Exercise brief:
Reproduce the following rows verbatim, preserving every line without alteration.

Provided records:

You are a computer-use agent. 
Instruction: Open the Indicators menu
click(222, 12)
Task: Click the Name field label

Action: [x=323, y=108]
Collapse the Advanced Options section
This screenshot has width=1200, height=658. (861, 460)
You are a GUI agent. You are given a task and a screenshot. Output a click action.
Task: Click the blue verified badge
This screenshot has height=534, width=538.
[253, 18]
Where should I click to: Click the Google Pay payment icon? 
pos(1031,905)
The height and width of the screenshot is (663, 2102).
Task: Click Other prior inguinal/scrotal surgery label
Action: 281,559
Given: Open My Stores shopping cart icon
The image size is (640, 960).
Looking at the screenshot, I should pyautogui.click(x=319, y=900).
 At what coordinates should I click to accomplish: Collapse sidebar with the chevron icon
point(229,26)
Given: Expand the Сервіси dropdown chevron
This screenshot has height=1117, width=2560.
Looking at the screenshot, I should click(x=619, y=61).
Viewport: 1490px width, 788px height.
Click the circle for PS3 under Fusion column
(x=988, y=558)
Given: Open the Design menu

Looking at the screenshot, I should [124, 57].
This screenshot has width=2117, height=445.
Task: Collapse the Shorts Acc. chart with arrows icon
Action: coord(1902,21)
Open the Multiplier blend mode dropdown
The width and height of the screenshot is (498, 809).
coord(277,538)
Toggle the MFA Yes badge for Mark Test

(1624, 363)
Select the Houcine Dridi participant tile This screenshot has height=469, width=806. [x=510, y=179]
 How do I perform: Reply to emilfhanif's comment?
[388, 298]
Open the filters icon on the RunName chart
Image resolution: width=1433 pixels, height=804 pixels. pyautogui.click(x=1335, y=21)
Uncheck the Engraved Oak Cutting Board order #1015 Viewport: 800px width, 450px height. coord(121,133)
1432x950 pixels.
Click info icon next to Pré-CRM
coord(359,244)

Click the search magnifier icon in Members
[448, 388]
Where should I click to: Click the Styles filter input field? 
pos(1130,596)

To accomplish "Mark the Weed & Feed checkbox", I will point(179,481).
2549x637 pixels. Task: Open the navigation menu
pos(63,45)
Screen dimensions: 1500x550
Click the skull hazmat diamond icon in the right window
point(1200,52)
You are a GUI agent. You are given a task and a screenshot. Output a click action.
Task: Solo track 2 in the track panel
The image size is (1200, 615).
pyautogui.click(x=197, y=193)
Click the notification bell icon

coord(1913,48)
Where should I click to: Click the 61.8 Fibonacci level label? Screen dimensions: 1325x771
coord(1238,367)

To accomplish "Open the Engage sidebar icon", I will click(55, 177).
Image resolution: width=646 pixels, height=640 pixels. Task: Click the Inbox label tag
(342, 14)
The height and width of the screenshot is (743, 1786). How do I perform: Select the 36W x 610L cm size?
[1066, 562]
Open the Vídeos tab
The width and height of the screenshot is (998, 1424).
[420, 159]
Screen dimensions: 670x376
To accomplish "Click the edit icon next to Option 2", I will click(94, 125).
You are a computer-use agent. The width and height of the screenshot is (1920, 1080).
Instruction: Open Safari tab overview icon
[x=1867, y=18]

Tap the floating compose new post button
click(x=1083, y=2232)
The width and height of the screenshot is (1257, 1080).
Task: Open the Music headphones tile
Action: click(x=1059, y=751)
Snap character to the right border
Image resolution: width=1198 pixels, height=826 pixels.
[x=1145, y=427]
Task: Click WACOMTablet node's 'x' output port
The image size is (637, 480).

The completed task:
You are a computer-use agent. 
Instruction: Open the Indicators menu
click(222, 12)
Task: Click the Name field label

Action: [x=323, y=108]
Collapse the Advanced Options section
This screenshot has width=1200, height=658. (861, 460)
You are a GUI agent. You are given a task and a screenshot. Output a click action.
Task: Click the blue verified badge
This screenshot has height=534, width=538.
[253, 18]
Where should I click to: Click the Google Pay payment icon? 
pos(1031,905)
The height and width of the screenshot is (663, 2102).
Task: Click Other prior inguinal/scrotal surgery label
Action: 281,559
Given: Open My Stores shopping cart icon
The image size is (640, 960).
Looking at the screenshot, I should pyautogui.click(x=319, y=900).
 At what coordinates should I click to accomplish: Collapse sidebar with the chevron icon
point(229,26)
Given: Expand the Сервіси dropdown chevron
This screenshot has height=1117, width=2560.
Looking at the screenshot, I should click(x=619, y=61).
Viewport: 1490px width, 788px height.
Click the circle for PS3 under Fusion column
(x=988, y=558)
Given: Open the Design menu

Looking at the screenshot, I should [124, 57].
This screenshot has width=2117, height=445.
Task: Collapse the Shorts Acc. chart with arrows icon
Action: coord(1902,21)
Open the Multiplier blend mode dropdown
The width and height of the screenshot is (498, 809).
coord(277,538)
Toggle the MFA Yes badge for Mark Test

(1624, 363)
Select the Houcine Dridi participant tile This screenshot has height=469, width=806. [x=510, y=179]
 How do I perform: Reply to emilfhanif's comment?
[388, 298]
Open the filters icon on the RunName chart
Image resolution: width=1433 pixels, height=804 pixels. pyautogui.click(x=1335, y=21)
Uncheck the Engraved Oak Cutting Board order #1015 Viewport: 800px width, 450px height. coord(121,133)
1432x950 pixels.
Click info icon next to Pré-CRM
coord(359,244)

Click the search magnifier icon in Members
[448, 388]
Where should I click to: Click the Styles filter input field? 
pos(1130,596)

To accomplish "Mark the Weed & Feed checkbox", I will point(179,481).
2549x637 pixels. Task: Open the navigation menu
pos(63,45)
Screen dimensions: 1500x550
Click the skull hazmat diamond icon in the right window
point(1200,52)
You are a GUI agent. You are given a task and a screenshot. Output a click action.
Task: Solo track 2 in the track panel
The image size is (1200, 615).
pyautogui.click(x=197, y=193)
Click the notification bell icon

coord(1913,48)
Where should I click to: Click the 61.8 Fibonacci level label? Screen dimensions: 1325x771
coord(1238,367)

To accomplish "Open the Engage sidebar icon", I will click(55, 177).
Image resolution: width=646 pixels, height=640 pixels. Task: Click the Inbox label tag
(342, 14)
The height and width of the screenshot is (743, 1786). How do I perform: Select the 36W x 610L cm size?
[1066, 562]
Open the Vídeos tab
The width and height of the screenshot is (998, 1424).
[420, 159]
Screen dimensions: 670x376
To accomplish "Click the edit icon next to Option 2", I will click(94, 125).
You are a computer-use agent. The width and height of the screenshot is (1920, 1080).
Instruction: Open Safari tab overview icon
[x=1867, y=18]

Tap the floating compose new post button
click(x=1083, y=2232)
The width and height of the screenshot is (1257, 1080).
Task: Open the Music headphones tile
Action: click(x=1059, y=751)
Snap character to the right border
Image resolution: width=1198 pixels, height=826 pixels.
[x=1145, y=427]
Task: Click WACOMTablet node's 'x' output port
The image size is (637, 480).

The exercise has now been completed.